__TASK DIRECTIONS__. The required output is the line with "How do I perform: Expand" through the final line of the entries, each one exactly as it stands.

--- --- ---

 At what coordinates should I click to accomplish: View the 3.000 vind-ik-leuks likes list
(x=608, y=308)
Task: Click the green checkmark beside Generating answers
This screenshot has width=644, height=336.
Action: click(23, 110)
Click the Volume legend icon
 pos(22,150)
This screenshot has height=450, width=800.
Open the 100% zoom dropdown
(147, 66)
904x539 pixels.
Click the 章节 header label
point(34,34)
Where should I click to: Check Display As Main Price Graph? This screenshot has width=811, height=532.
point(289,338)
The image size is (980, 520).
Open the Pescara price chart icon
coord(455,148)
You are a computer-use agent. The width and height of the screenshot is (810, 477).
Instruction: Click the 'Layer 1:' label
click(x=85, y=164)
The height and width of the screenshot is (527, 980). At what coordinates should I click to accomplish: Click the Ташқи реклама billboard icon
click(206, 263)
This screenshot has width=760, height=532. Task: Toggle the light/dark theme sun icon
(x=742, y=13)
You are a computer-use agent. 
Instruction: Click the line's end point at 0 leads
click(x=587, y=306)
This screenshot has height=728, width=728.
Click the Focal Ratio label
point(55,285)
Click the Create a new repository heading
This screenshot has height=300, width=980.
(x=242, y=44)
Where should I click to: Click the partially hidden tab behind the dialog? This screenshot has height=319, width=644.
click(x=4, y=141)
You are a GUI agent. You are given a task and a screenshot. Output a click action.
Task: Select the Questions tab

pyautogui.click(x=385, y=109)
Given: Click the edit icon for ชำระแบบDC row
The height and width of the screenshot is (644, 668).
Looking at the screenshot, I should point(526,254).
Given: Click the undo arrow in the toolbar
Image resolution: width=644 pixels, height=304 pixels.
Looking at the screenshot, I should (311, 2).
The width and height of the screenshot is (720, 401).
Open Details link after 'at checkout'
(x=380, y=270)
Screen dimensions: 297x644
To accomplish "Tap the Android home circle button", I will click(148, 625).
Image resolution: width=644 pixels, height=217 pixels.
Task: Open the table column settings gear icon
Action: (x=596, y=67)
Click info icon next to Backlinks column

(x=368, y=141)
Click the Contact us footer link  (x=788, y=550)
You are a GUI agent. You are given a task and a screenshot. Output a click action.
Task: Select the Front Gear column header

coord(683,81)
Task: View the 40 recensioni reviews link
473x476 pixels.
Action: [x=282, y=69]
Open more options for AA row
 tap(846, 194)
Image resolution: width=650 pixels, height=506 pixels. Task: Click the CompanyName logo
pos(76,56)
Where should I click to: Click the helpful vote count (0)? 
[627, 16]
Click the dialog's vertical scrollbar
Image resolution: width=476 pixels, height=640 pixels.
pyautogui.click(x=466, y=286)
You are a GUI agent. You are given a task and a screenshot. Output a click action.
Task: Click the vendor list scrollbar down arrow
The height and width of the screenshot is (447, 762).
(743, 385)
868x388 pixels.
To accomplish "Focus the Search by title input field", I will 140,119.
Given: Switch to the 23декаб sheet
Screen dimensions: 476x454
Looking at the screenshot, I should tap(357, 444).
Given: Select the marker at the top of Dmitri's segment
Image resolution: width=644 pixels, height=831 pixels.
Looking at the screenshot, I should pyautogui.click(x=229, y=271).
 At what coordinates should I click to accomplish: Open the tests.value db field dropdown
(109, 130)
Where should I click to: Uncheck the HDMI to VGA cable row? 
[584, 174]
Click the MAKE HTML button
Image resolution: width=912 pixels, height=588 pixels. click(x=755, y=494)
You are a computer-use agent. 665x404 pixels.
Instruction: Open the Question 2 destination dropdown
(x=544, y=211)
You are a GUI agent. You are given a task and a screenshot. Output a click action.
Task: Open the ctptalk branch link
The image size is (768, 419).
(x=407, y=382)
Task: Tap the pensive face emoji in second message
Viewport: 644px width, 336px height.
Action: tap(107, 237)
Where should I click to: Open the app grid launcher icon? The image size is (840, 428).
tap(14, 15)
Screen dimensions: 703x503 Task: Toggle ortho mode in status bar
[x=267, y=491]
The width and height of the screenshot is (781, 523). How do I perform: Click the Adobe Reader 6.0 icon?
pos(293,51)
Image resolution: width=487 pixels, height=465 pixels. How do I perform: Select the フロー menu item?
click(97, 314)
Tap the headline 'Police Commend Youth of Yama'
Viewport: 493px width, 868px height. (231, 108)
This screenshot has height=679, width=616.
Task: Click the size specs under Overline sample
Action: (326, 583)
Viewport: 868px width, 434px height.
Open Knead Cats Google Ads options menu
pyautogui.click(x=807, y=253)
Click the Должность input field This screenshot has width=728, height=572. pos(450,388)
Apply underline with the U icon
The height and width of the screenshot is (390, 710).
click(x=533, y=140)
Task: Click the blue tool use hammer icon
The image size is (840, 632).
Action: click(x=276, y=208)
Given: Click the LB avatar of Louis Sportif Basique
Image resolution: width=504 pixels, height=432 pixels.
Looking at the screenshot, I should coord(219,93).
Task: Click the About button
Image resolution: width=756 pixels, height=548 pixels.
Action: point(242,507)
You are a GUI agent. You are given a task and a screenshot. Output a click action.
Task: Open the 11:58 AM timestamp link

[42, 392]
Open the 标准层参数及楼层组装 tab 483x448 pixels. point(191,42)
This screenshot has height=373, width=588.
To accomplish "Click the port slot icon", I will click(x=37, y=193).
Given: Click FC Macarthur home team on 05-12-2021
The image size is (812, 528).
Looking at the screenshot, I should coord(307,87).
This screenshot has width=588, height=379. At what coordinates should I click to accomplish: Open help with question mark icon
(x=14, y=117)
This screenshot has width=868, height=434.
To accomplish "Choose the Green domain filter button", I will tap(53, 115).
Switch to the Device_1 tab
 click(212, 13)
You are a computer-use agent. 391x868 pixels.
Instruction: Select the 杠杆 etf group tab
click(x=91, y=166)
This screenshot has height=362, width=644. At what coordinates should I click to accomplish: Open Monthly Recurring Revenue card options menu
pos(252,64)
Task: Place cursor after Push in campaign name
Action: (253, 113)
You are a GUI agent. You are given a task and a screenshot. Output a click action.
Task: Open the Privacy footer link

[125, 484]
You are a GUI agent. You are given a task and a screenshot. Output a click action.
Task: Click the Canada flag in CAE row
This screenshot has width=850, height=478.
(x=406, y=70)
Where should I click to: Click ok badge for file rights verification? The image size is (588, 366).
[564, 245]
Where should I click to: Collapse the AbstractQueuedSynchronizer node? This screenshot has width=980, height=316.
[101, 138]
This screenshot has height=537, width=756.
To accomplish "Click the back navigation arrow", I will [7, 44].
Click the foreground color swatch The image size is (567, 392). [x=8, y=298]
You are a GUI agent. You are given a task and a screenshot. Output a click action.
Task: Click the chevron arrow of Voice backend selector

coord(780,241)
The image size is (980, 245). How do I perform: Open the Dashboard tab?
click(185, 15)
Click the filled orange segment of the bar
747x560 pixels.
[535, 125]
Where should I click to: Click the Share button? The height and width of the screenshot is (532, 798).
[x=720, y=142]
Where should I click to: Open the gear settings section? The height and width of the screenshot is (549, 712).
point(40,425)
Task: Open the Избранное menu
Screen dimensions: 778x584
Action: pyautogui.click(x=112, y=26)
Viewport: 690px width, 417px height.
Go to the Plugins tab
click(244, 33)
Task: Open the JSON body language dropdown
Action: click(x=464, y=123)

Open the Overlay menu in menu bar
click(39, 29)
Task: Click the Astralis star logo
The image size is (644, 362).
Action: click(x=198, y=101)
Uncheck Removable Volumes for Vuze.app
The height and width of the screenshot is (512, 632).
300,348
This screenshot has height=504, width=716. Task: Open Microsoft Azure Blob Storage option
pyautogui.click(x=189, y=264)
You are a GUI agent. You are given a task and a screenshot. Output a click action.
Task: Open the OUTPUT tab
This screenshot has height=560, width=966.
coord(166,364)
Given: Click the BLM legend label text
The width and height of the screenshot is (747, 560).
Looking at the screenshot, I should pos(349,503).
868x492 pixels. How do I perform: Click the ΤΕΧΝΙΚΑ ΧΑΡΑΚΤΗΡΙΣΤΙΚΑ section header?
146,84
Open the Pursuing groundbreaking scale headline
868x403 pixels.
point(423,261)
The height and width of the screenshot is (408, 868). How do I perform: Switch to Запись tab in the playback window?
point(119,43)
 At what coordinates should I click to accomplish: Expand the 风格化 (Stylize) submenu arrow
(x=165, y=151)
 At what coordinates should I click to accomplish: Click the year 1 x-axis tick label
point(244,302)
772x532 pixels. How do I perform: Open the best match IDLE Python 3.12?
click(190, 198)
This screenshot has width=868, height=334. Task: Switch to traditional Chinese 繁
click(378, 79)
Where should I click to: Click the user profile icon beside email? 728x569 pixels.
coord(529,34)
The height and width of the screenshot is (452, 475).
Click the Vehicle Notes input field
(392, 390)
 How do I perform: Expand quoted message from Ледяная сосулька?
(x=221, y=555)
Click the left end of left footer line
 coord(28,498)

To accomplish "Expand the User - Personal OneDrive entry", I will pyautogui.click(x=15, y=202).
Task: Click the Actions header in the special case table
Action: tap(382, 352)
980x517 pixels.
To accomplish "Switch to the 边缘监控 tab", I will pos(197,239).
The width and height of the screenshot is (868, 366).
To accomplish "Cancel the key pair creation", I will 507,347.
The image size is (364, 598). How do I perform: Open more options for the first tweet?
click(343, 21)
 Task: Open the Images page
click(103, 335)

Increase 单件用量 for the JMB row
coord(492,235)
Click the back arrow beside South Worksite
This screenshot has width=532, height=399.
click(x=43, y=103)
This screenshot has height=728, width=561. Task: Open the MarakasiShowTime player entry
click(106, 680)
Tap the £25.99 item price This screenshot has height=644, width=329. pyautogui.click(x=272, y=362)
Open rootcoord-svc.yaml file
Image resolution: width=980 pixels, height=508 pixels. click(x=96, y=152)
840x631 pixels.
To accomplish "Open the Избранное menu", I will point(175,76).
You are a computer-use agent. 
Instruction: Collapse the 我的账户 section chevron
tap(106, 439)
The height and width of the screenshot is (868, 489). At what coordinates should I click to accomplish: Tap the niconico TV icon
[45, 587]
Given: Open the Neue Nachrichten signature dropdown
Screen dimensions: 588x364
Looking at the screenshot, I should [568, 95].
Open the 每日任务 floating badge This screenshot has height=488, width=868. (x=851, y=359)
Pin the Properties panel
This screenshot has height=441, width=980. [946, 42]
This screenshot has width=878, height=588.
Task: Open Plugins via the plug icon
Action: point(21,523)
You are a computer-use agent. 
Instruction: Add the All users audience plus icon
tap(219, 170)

--- --- ---

__RESULT OF THE EXERCISE__.
 How do I perform: Expand quoted message from Ледяная сосулька?
(x=221, y=555)
Click the left end of left footer line
 coord(28,498)

To accomplish "Expand the User - Personal OneDrive entry", I will pyautogui.click(x=15, y=202).
Task: Click the Actions header in the special case table
Action: tap(382, 352)
980x517 pixels.
To accomplish "Switch to the 边缘监控 tab", I will pos(197,239).
The width and height of the screenshot is (868, 366).
To accomplish "Cancel the key pair creation", I will 507,347.
The image size is (364, 598). How do I perform: Open more options for the first tweet?
click(343, 21)
 Task: Open the Images page
click(103, 335)

Increase 单件用量 for the JMB row
coord(492,235)
Click the back arrow beside South Worksite
This screenshot has width=532, height=399.
click(x=43, y=103)
This screenshot has height=728, width=561. Task: Open the MarakasiShowTime player entry
click(106, 680)
Tap the £25.99 item price This screenshot has height=644, width=329. pyautogui.click(x=272, y=362)
Open rootcoord-svc.yaml file
Image resolution: width=980 pixels, height=508 pixels. click(x=96, y=152)
840x631 pixels.
To accomplish "Open the Избранное menu", I will point(175,76).
You are a computer-use agent. 
Instruction: Collapse the 我的账户 section chevron
tap(106, 439)
The height and width of the screenshot is (868, 489). At what coordinates should I click to accomplish: Tap the niconico TV icon
[45, 587]
Given: Open the Neue Nachrichten signature dropdown
Screen dimensions: 588x364
Looking at the screenshot, I should [568, 95].
Open the 每日任务 floating badge This screenshot has height=488, width=868. (x=851, y=359)
Pin the Properties panel
This screenshot has height=441, width=980. [946, 42]
This screenshot has width=878, height=588.
Task: Open Plugins via the plug icon
Action: point(21,523)
You are a computer-use agent. 
Instruction: Add the All users audience plus icon
tap(219, 170)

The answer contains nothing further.